COPPER-DIOXYGEN ADDUCT FORMATION, REACTIVITY AND O2-REDUCTION PATHWAYS

Kenneth Karlin
Department of Chemistry, Johns Hopkins University, Baltimore, MD

Coordination chemistry efforts in copper(I)-dioxygen (O2) reactivity begin with the recognition that highly interesting, important as well as potentially practical chemistries occur at copper protein active-sites, including functioning in O2-transport, oxygenase activity (i.e., O-atom insertion into organic substrates) and O2-reduction to hydrogen peroxide or water as accompanied by substrate oxidation. A primary research approach in our program in copper-dioxygen chemistry focuses on ligand design and the use of cyrogenic solution syntheses for the generation of new complexes. The input of systematic ligand variations in order to show how such effects lead to changes in copper-O2 complex physical properties and reactivity contributes to a fundamental understanding of those factors which lead to the properties and functions observed in the natural systems. The first coordination sphere is the most important, the number and type of ligands, and their arrangement, i.e., coordination geometry.

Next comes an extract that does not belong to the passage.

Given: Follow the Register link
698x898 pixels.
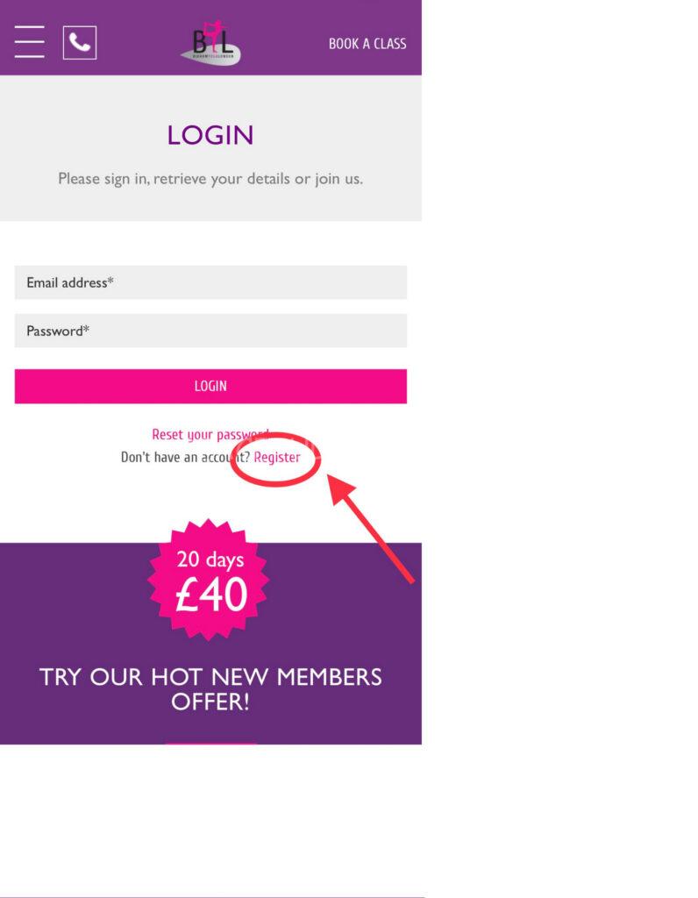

In this presentation, an overview of known copper-dioxygen structural and spectroscopic types will be provided and in this context recent efforts on the chemistry of primary O2-adducts, copper(II)-superoxo complex species, will be highlighted. Aspects of their electronic nature and structures will be discussed, and details of reactivity toward exogenous substrates will presented. These investigations will include reactions of substrates possessing weak C–H bonds and phenol oxygenation chemistry. Cu-superoxide reduction (to peroxide) and reduction-protonation to give Cu(II)n-hydroperoxo (n = 1, 2) products will also be presented. We have recently observed that mono- or dicopper complex precursors to various Cu2O2 species can act in the solution phase catalytic four-electron four-proton reduction of O2 to water. For one particular binucleating ligand framework, a dicopper complex effects the catalytic and selective two-electron two-proton reduction of O2 to hydrogen peroxide.